Although the Americans with Disabilities Act (ADA) has been federal law since 1990, in many places accessibility still isn’t a reality.
There are no “ADA police” searching for accessibility violations. Instead, accessibility is enforced through private lawsuits — a lengthy and expensive process — or through complaints filed with the U.S. Department of Justice (DOJ).
Each year, approximately 300 DOJ complaints are settled relatively quickly and inexpensively through the ADA Mediation Program, a free service with a 75 percent success rate in reaching agreements.
Mediation is a voluntary process in which the complainant (i.e., person with a disability) and respondent (i.e., business owner) sit down in a convenient, accessible location with a neutral, non-judging third party to discuss the situation and see if they can reach a mutually satisfying solution. An attorney isn’t required, although either party may have one present.
Agreements are binding, and the case isn’t formally settled until the solution has been implemented. If no agreement is reached, the complainant or DOJ may pursue other legal remedies.

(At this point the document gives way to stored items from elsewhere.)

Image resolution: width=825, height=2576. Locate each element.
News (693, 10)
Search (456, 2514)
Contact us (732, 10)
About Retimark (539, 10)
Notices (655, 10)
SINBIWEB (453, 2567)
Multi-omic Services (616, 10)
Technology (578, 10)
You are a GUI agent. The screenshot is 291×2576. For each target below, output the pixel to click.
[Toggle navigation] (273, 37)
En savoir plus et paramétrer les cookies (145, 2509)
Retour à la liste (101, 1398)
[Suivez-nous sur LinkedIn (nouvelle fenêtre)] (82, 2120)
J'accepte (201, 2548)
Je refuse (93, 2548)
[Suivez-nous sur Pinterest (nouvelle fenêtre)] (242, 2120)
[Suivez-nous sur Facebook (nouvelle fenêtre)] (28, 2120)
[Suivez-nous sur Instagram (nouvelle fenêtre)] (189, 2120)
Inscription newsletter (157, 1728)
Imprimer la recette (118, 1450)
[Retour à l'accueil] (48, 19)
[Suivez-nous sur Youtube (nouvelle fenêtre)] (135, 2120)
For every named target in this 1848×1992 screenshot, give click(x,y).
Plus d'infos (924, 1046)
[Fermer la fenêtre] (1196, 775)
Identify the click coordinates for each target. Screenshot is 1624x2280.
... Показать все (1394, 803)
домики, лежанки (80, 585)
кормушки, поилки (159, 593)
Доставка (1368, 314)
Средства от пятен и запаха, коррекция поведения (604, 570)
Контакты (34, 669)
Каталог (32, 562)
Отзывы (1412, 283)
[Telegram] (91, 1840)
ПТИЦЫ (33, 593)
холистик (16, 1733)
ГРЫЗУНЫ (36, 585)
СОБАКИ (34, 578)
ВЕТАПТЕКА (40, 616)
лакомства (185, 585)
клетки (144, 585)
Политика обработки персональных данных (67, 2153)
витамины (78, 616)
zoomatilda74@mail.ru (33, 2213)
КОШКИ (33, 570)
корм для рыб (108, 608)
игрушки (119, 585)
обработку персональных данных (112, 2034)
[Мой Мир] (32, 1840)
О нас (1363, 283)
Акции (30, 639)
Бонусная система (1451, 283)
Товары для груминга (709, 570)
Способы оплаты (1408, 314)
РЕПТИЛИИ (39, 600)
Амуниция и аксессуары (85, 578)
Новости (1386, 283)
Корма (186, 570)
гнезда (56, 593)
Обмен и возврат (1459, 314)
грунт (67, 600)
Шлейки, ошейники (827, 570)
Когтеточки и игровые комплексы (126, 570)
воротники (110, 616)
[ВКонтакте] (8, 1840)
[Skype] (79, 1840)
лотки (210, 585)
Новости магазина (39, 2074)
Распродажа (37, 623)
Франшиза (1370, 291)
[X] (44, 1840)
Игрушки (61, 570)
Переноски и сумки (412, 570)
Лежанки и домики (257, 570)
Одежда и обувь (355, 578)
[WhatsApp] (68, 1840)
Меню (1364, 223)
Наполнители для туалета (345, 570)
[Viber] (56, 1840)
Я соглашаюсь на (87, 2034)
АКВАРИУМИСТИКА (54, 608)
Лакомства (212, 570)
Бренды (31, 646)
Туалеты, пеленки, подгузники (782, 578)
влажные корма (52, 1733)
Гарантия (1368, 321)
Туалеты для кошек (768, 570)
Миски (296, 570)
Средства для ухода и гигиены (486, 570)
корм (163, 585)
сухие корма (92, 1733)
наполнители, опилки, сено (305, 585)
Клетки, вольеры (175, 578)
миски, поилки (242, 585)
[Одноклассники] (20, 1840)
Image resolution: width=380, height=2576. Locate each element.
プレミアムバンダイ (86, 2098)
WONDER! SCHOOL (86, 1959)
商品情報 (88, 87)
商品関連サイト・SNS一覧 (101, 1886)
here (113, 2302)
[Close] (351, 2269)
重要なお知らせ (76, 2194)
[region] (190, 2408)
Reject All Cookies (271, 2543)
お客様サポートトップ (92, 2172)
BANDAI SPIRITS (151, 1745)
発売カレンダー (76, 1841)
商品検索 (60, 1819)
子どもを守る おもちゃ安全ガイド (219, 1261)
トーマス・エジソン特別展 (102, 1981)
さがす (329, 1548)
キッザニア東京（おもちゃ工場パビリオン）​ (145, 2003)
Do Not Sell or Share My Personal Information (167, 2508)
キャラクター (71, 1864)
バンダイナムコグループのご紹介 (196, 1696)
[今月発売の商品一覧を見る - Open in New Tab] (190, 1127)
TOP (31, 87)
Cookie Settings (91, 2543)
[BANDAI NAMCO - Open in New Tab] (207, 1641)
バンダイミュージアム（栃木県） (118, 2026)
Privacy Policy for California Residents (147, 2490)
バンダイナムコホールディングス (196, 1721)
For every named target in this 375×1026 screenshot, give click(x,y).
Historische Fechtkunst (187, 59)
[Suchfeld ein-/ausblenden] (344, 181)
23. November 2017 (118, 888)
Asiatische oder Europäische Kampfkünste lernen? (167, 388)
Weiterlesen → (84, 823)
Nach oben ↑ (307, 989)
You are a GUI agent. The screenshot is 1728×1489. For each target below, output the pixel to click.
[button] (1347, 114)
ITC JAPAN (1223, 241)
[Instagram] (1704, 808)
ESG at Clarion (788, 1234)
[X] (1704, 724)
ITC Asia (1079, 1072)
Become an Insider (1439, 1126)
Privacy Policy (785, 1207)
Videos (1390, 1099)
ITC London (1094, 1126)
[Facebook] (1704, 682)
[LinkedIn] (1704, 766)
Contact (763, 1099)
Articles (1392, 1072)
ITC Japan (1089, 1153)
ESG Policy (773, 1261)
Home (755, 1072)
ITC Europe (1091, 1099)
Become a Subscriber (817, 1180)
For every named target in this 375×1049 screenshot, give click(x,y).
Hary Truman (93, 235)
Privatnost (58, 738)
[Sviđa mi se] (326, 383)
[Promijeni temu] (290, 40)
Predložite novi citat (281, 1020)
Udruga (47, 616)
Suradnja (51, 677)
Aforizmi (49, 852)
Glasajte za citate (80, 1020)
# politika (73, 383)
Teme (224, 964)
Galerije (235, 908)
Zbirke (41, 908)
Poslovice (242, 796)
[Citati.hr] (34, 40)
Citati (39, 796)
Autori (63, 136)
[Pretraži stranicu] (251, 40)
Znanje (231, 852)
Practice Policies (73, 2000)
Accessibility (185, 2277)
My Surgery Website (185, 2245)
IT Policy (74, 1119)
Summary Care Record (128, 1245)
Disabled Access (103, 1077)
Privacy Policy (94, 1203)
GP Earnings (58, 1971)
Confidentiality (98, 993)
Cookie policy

Examples of ADA mediation settlements include:
- An amphitheater at a Texas amusement park that only provided accessible seating with poor lines of sight agreed to restructure so accessible seats are available throughout the theater.
- A small flower shop in Pennsylvania that couldn’t easily be made wheelchair accessible agreed to install a call bell at the door and provide curb or home service for customers with disabilities.
- A large craft store in Colorado that had aisles blocked by merchandise and heavy entrance doors agreed to clear the aisles and install automatic doors.
- A Texas hotel that charged a higher rate for the only room with a roll-in shower because it also contained a hot tub changed its policy to charge regular room rates to guests with disabilities.
How to file
To discover whether an architectural barrier or organizational policy violates the ADA, call the ADA Hotline, (800) 514-0301, or the Disability Business Technical Assistance Center (DBTAC) at (800) 949-4232. Information also is available online at the DOJ Web site, www.usdoj.gov/crt/ada/mediate.htm, or the DBTAC site, www.adata.org
To file an access complaint, write the U.S. Department of Justice, Civil Rights Division, 950 Pennsylvania Ave. NW, Disability Rights Section – NYAV, Washington, DC 20530. Although DOJ automatically refers appropriate cases to mediation, you may speed up the process a little by writing “mediation” on your complaint.
One warning: Complainants who refuse to mediate may have their complaints closed without a DOJ investigation. However, if the respondent refuses to mediate, DOJ automatically institutes a formal investigation.